Thankyou for taking the time to post back.... Im sorry about the GP idea....especially being in a rural town which would make that a pain. Even though I have had chronic anxiety for 10+ years....its been followed by depression for another 25 years.....(under management and meds)

I joined the forums in 2016 when I was mess.....I actually tested the water in the Beyond Blue Cafe as I didnt have the strength to write my own thread topic. I am happy that you are here with us....I understand we dont have immediate chat, yet we have a ton of life experience that we help support you with 🙂

Just for your information Idkme....Approx 70% of the people that 'click' on the forums are readers that benefit from our posts....the remaining 30% choose to post.....You are already helping more people than you know and thankyou!

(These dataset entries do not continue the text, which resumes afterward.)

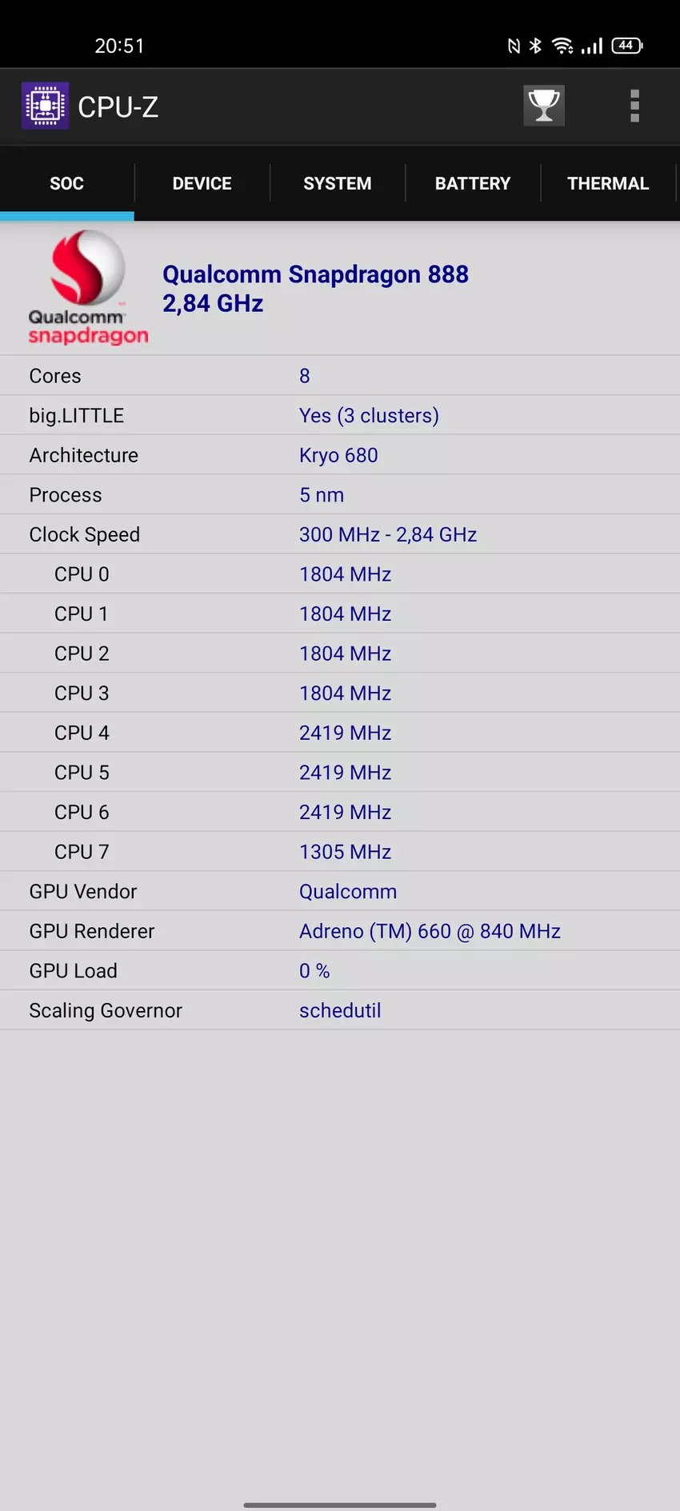Tap the Clock Speed row
Screen dimensions: 680x1511
[339, 534]
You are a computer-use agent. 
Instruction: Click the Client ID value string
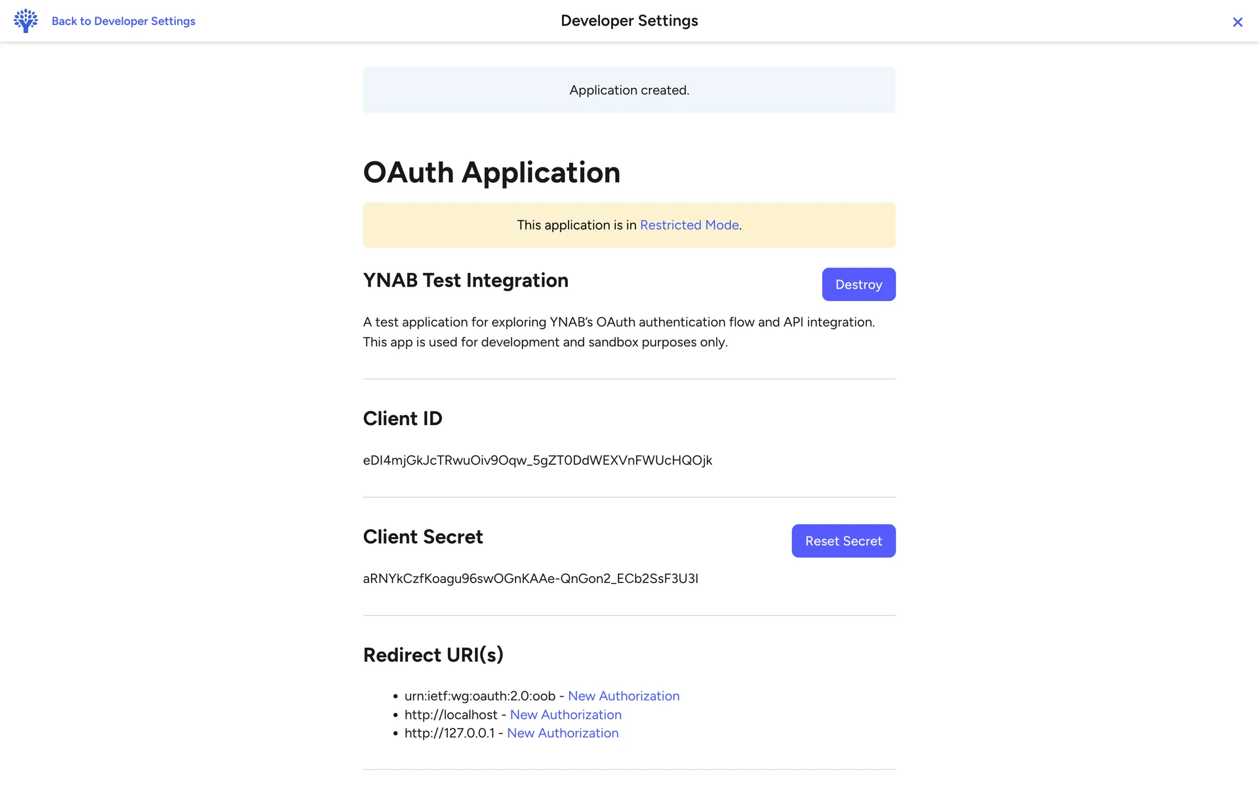click(x=537, y=460)
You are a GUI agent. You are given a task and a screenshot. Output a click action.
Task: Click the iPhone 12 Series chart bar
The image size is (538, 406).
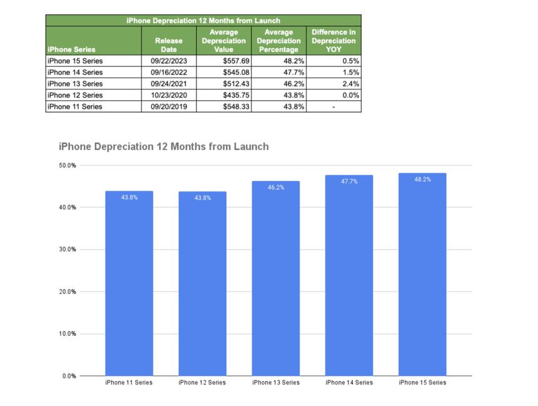click(202, 283)
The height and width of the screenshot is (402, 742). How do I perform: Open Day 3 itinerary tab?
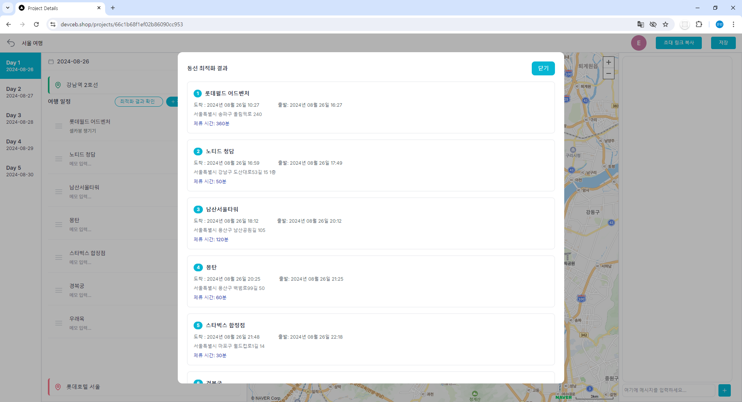click(20, 118)
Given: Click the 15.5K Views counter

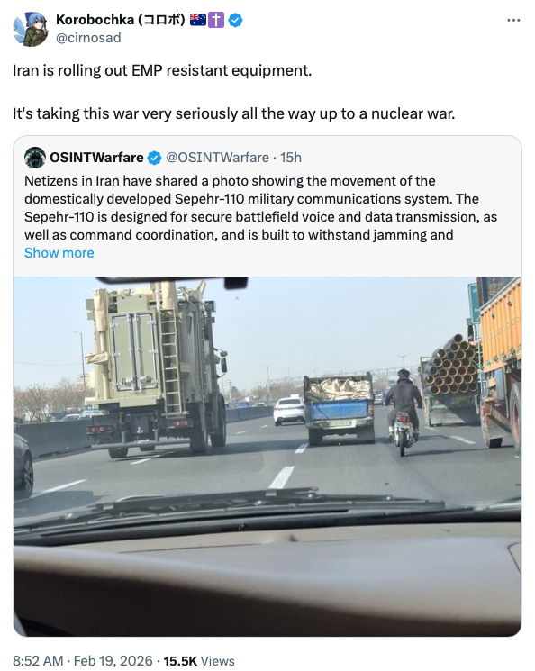Looking at the screenshot, I should (x=199, y=661).
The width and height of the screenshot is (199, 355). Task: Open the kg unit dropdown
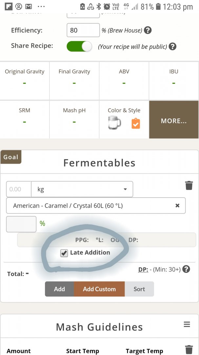point(82,189)
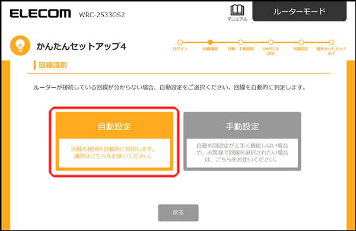Click the 回線識別 section heading
The height and width of the screenshot is (231, 356).
click(53, 65)
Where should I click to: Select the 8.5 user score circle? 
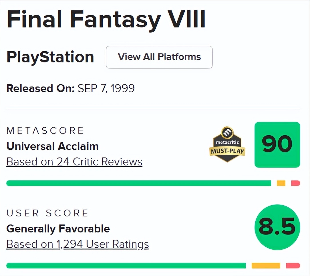277,227
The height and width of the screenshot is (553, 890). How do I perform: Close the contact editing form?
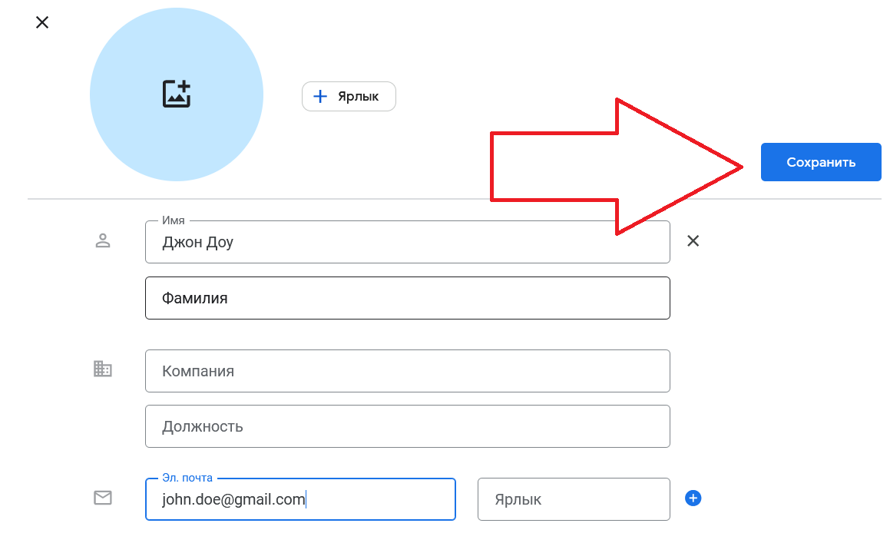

Your privacy and well being is paramount to Beyond Blue. You have a lot of experience that you can help support other members only if you wish to

Thankyou for the super complimentary comment about the forums too!

my kind thoughts

Paul

Idkme
Community Member

Hi again Paul,

It's just so great to have ambassadors here that have committed themselves to this process... It has been amazing healing power for me... the opportunity to share ideas, thoughts and struggles with others in a non judgemental way but also to be ABLE to express those thoughts is great. I'm certain there are many out there that can't, or are struggling to do it... that's okay... we all deal in our own way. I think the dangers of immediate chat is getting advice that is not so good, or things spiraling quickly out of control. The only safe way to do that is on a direct chat to a "professionally" trained counselor. The beauty of this process is you can be more thoughtful and reflective in considering your responses... because once their posted they're there for everyone to read forever... It's invaluable to share these feelings, as you mentioned, so that those who are just reading can see they are not alone....

I hesitate to post on other's threads because I am not experienced with dealing with my trauma, but I can understand/empathise with some. So I will continue to post here while I have something to say or if someone has any questions they want to ask me. I guess it becomes a bit like a "blog" post...

one of the things that bugs me though is not knowing when someone comments on your post... it would be great to get notifications... I know in the early days I was desperate to get responses, but they weren't forthcoming, and I was checking every 15 mins which was exhausting... I'm better now, I only check a few times a day... but as I settle into more routine it would be great to know when someone posts on this thread so I could respond.... (just an observation). It's the anonymity that is so amazing about this site... (although private messaging from an "approved" person would be good too...).